(I) A 0.20-F capacitor is desired. What area must the plates have if they are to be separated by a 3.2-mm air gap?

The capacitance of a capacitor relies on the area of the plates and separation distance. If the separation distance increases, the capacitance will reduce.

The relation to find capacitance is given by,

\(C = \frac{{{\varepsilon _0}A}}{d}\) … (i)

Here,\({\varepsilon _0}\)is the permittivity of free space, A is the area of the plates and d is the separation of plates.

The separation distance is,\(d = 3.2\;{\rm{mm}}\).
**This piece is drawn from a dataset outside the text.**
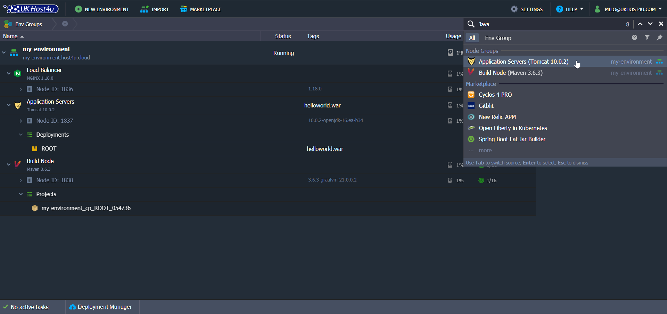Screen dimensions: 667x314
Task: Collapse the Load Balancer node group
Action: (9, 73)
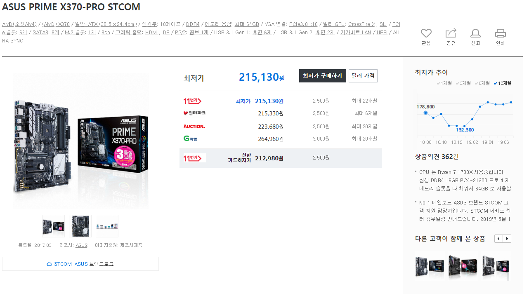Select the 3개월 price trend period

click(463, 83)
The capacitance is, \(C = 0.20\;{\rm{F}}\).

From equation (i), the area of the plates is given by,

\(A = \frac{{Cd}}{{{\varepsilon _0}}}\)

Substitute the values in the above expression.

\(\begin{aligned}A &= \frac{{0.20\;{\rm{F}} \times \left( {3.2\;{\rm{mm}} \times \frac{{{{10}^{ - 3}}\;{\rm{m}}}}{{1\;{\rm{mm}}}}} \right)}}{{8.85 \times {{10}^{ - 12}}\;{{\rm{C}}^{\rm{2}}}{\rm{/N}} \cdot {{\rm{m}}^{\rm{2}}}}}\\A &= 7.23 \times {10^7}\;{{\rm{m}}^2}\end{aligned}\)

Thus, the area of the plates is \(7.23 \times {10^7}\;{{\rm{m}}^2}\).